Most California speeding tickets are traffic infractions, and infractions usually are the least severe violations of the California Vehicle Code. Very few speeding tickets ever go to the next level — misdemeanors. For example, speeding by more than 30 miles per hour in California is a misdemeanor, and this type of speeding ticket in California, could end you a criminal record.
Your base fine combined with surcharges and other penalties for a traffic ticket can range from $238 to $490 depending on how fast you were going, according to the Judicial Branch of California. Additional penalties and fees may be applied, depending on location.
If you are given a speeding ticket at highway construction zones and maintenance areas, your fee will be increased by $35.
How much is a speeding ticket in California for going 85 in a 65? 26 mph to 99 mph: $100, already stated above, the california state charges is a 100 dollar flat fee for a speed level between 26mph to 99mph.

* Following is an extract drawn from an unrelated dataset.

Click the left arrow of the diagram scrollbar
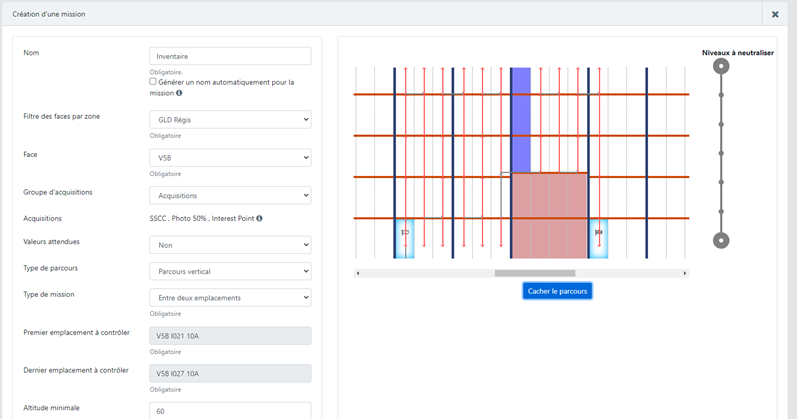This screenshot has height=419, width=797. (358, 273)
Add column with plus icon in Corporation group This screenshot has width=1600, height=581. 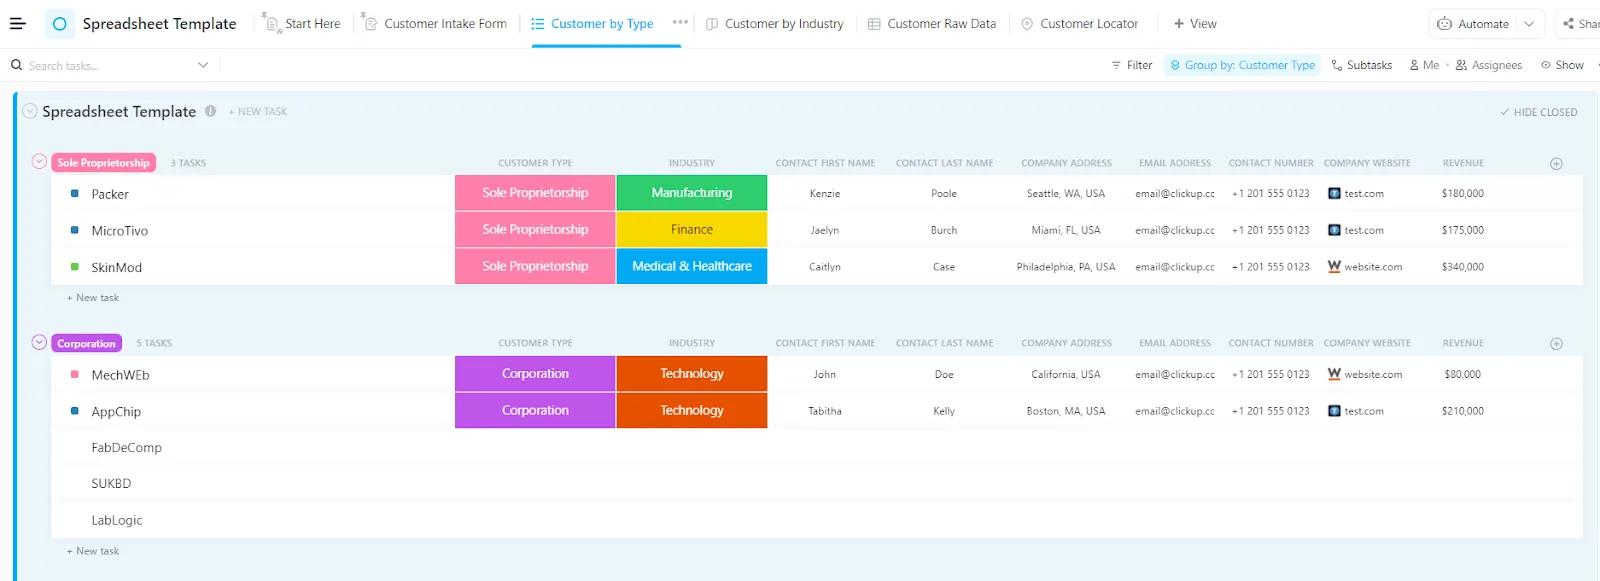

What to do after you get a speeding ticket in California
California drivers with clean records have three options after receiving a minor speeding ticket
- Plead and accept that you are guilty instead of otherwise
- Pay the fine and attend traffic safety school to avoid receiving a conviction and a point – but if you do receive a point on your license. Points last on your record about 3 – 7 years, but insurance surcharges typically last 1 – 3 years.

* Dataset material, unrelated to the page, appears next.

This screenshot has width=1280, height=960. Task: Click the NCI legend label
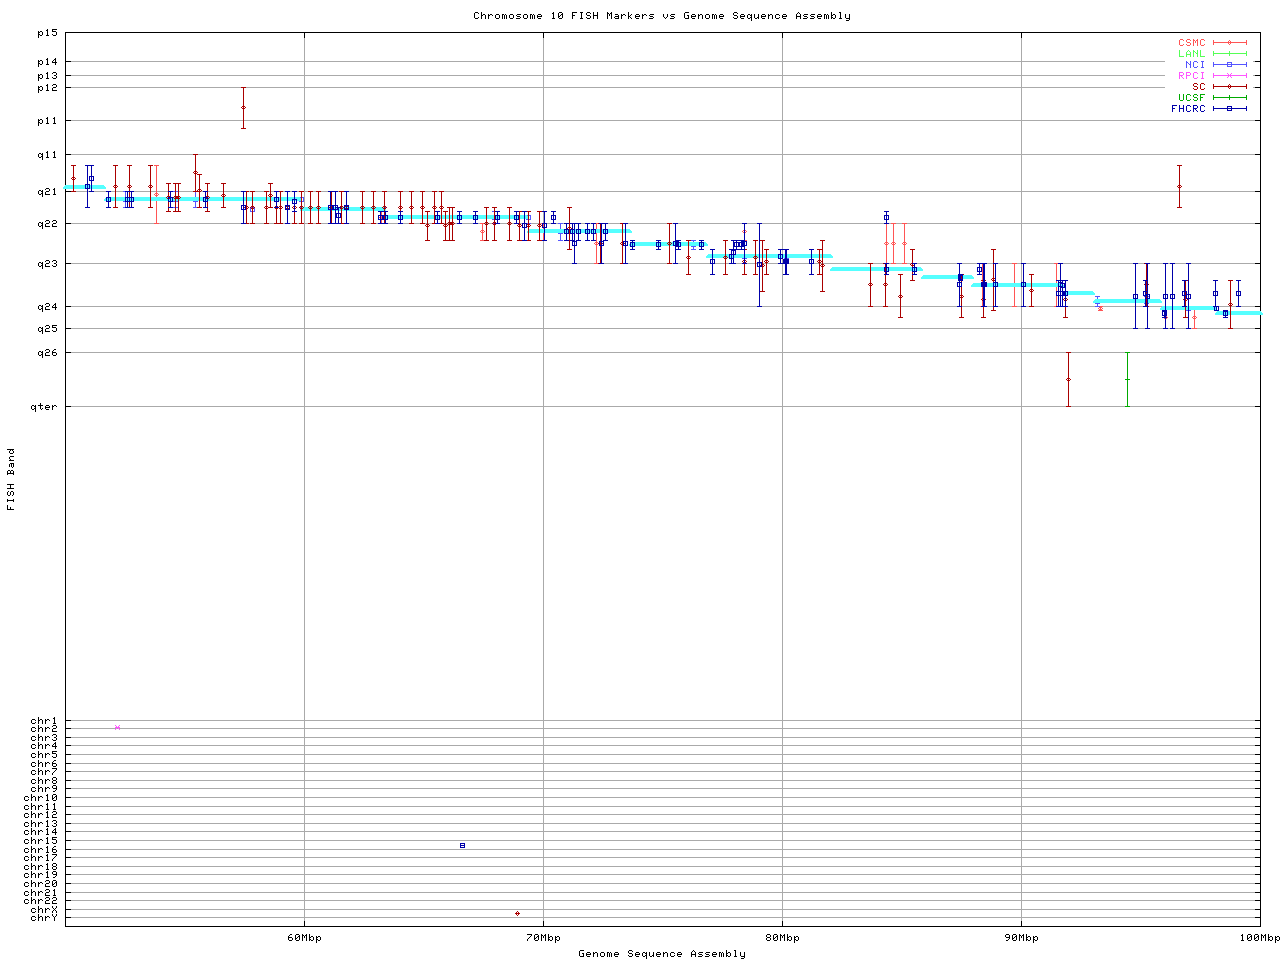1195,65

- You can also try to negotiate your fine in court, or the judge may issue a reduced fee based on your ability to pay.
How Long Does a Speeding Ticket Stay On Your Record in California?
Every state treats speeding tickets a little differently. All California speeding tickets stay on your record for a maximum of 39 months. That’s three years and three months, or around 400 days. If you’re above the age of 18, that criminal record just might last a lifetime. However, most people will only be able to see the last seven years of your record. Although the conviction will never go away, it will only be visible for those seven years.

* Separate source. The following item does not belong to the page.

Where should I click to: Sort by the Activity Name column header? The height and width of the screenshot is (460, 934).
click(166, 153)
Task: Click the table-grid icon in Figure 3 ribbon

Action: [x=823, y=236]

Here’s a list of fines you could be facing for exceeding the posted speed limit
In construction zones, speeding ticket fines increase by almost half. In dedicated safety enhancement zones, the fines can be even higher. Of course, that’s not even including the surcharges.
If, for any reason, you fail to appear for a speeding ticket hearing, you could be charged with failure to appear and your speeding ticket could stay on your record for another five years.
Tips to Beat California Speeding Tickets
Get a Lawyer
Knowing what kinds of motions to file, what the general strategies are, and how to request evidence can help you build a strong case.
Trial By Written Declaration
Most of us lead busy, busy lives. You might have children, school, or a job that demands full-time attention. If you can’t afford to take time off to go to court, then a trial by written declaration might be for you. A trial by declaration allows you to fight your speeding ticket without ever having to step foot in a courtroom. By filing one of these documents, you can tell your side of the story just like in normal traffic court but without all the stress.
Beating a radar speeding ticket in California is to call into question the accuracy of the device. Radar, is some device that functions like a radio detection and ranging, is a scientific method used to measure the distance of an object. Radar guns, are what certified police utilize to write speeding tickets, they also have computers in them that help to calculate the speed of moving objects like motor vehicles. If it has not been recently calibrated, it may be inadmissible. If the officer doesn’t have the requisite certifications, it may be inadmissible. If there is case law describing the gun as inaccurate, it may be inadmissible.